Burnfingers raised his left arm. The flannel sleeve slid back from his wrist to expose a mass of worked silver and turquoise. “My father gave it to me. It is old pawn. Myself, I prefer to work in gold. That is why I am collecting so much of it. I have a mind to make something one day.”

Abruptly, the hall door opened to admit the three demonic juveniles who had been tormenting Steven earlier. They entered laughing and cackling.

Steven saw them, let out a scream, and fled to the bathroom. One of the demons got an arm and leg between the closing door and the jamb and forced the door open.

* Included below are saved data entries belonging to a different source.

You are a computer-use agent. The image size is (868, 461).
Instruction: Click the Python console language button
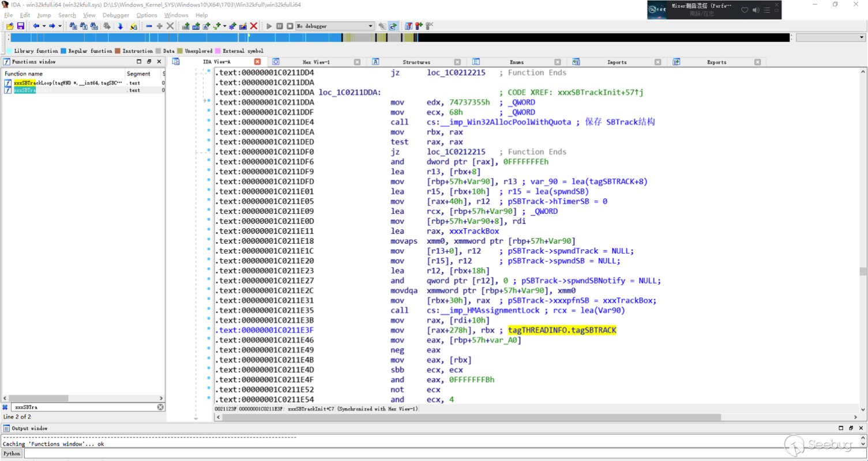click(x=12, y=454)
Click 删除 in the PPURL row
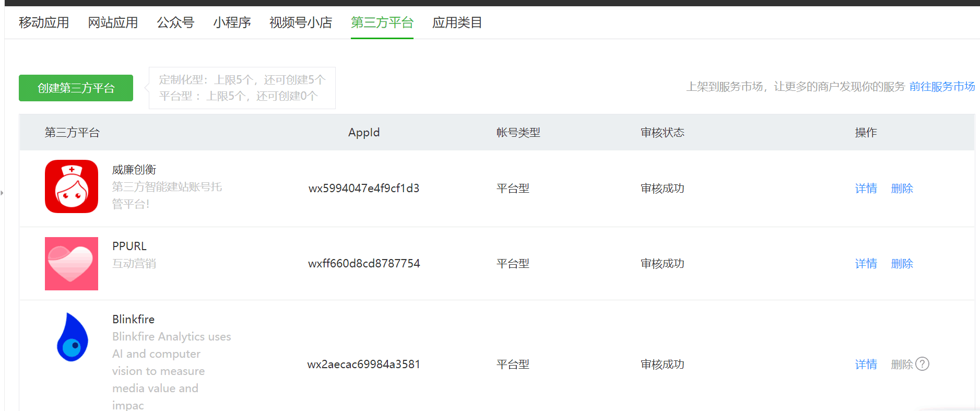 [902, 264]
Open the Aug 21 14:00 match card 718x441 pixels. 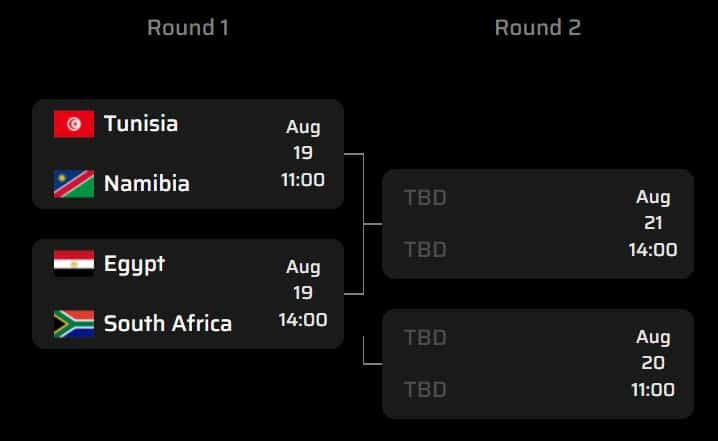(x=538, y=223)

His companion resumed picking on the hapless ten-year-old.

“Hey, that’s about enough!” Frank moved to aid his son.

One of the juveniles whirled on him. “You keep out of this, blood bag!” He had pupilless red eyes and when he hissed, two narrow streams of flame shot from those inhuman orbs. Frank reeled back from the heat. The creature chortled nastily and turned to join in the fun.

Burnfingers Begay took a step toward the bathroom. “This is a holding area. You do not belong in here.”

“You stay out of this, too.” Eyeballed flame reached toward the tall Indian.